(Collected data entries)
····················

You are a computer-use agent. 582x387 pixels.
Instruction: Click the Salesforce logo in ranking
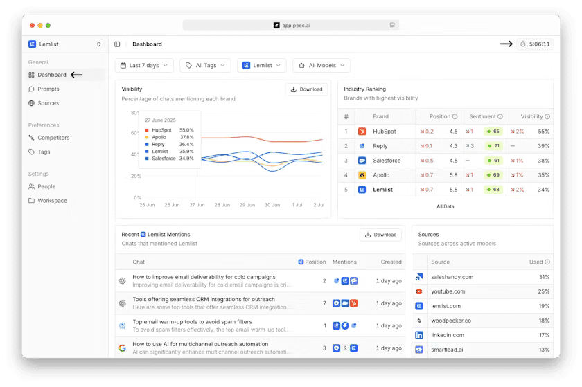[x=362, y=160]
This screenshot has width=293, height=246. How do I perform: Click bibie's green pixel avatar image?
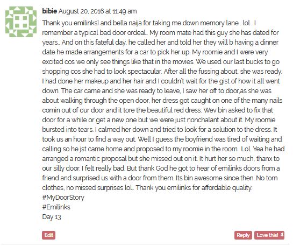21,22
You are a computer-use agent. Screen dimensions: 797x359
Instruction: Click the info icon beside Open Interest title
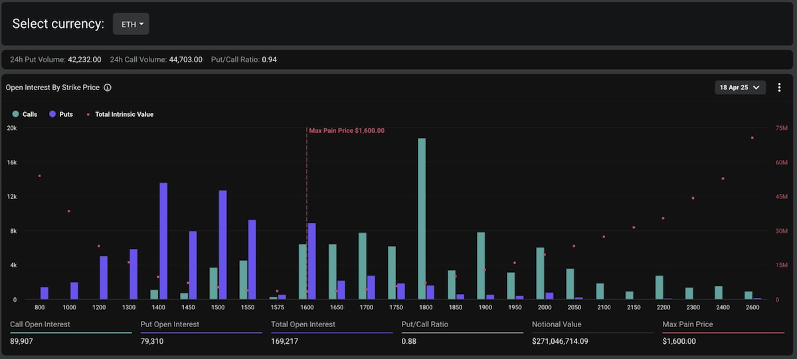[x=108, y=88]
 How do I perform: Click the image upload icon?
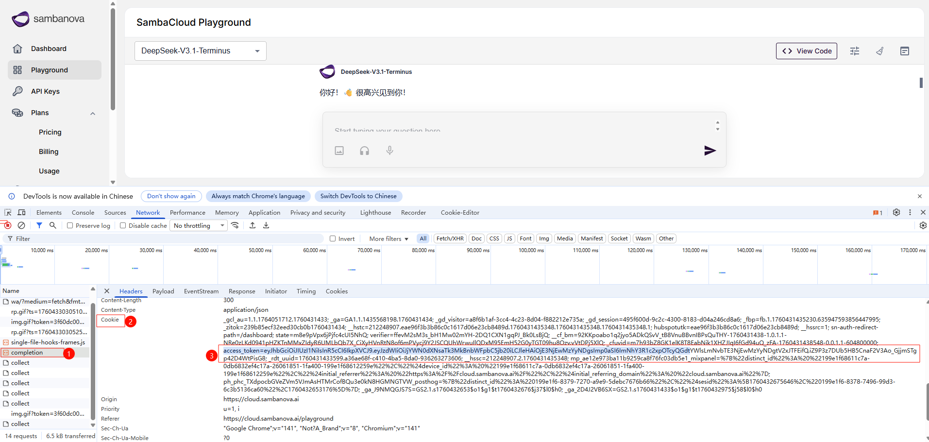[339, 151]
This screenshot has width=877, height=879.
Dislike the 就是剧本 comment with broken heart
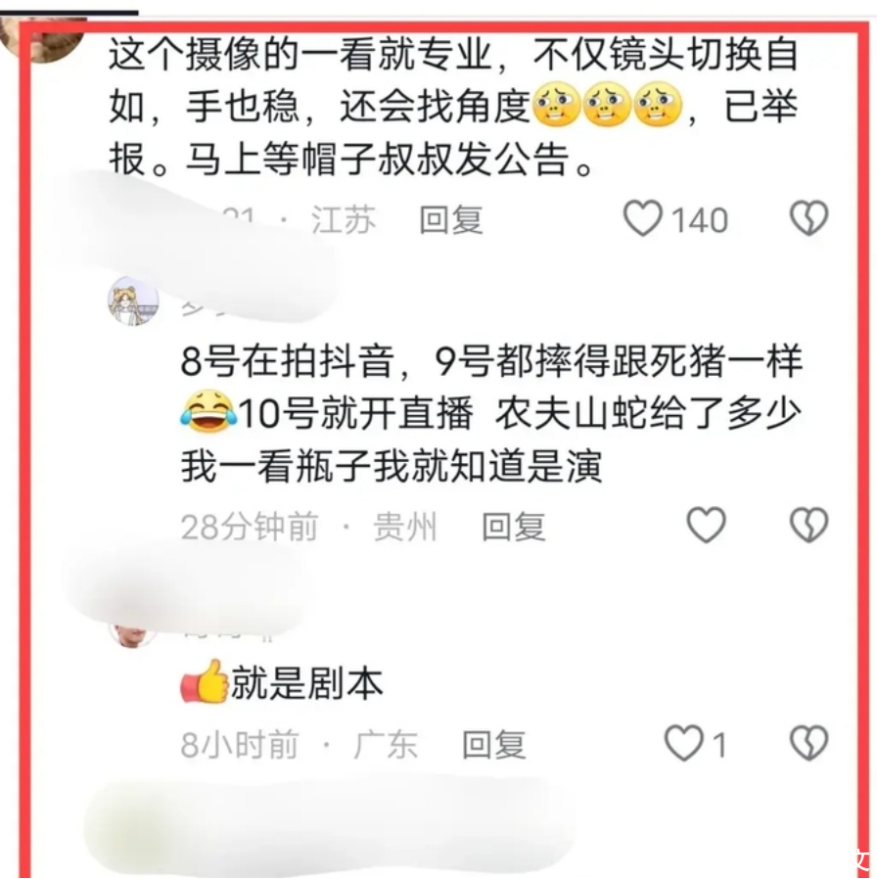pyautogui.click(x=808, y=743)
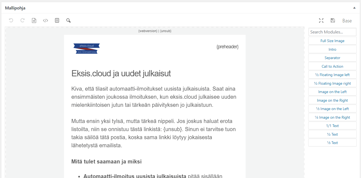The height and width of the screenshot is (178, 361).
Task: Open the document preview icon
Action: [34, 20]
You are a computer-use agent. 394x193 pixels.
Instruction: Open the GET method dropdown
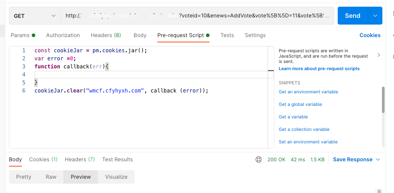click(34, 16)
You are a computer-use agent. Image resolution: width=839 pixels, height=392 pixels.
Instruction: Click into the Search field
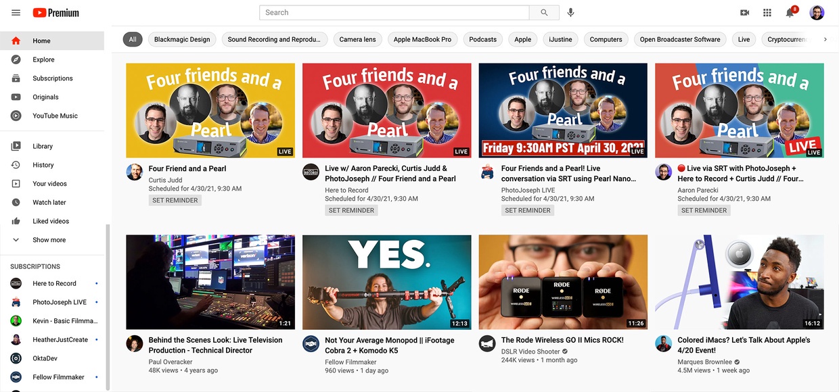pos(394,13)
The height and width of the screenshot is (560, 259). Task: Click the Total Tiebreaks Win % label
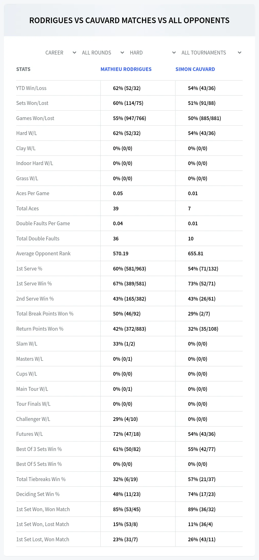click(x=41, y=479)
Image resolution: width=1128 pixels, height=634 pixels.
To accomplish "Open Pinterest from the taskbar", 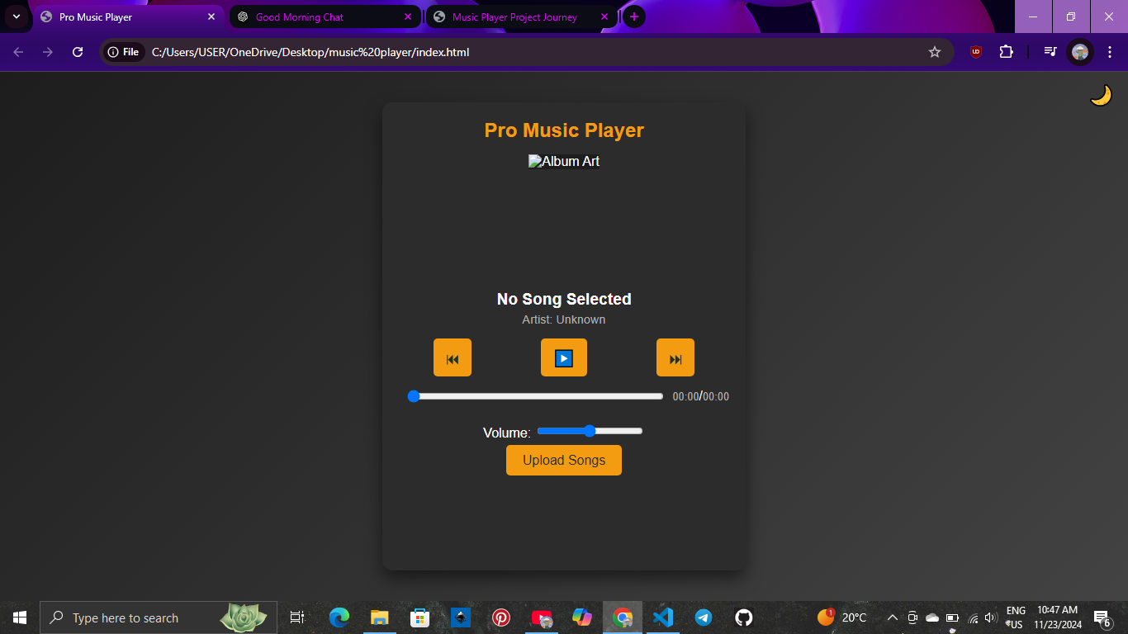I will (x=501, y=617).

····················

→ **Directions for this task**
From the records above, copy exactly the lines starting at the one with "Instruction: Click the info" and ending at the one with "This screenshot has width=877, height=879.", and no others. Pictures stay out.

→ **Your response**
Instruction: Click the info icon beside Open Interest title
[x=108, y=88]
 How do I perform: Click the image upload icon?
[339, 151]
This screenshot has width=877, height=879.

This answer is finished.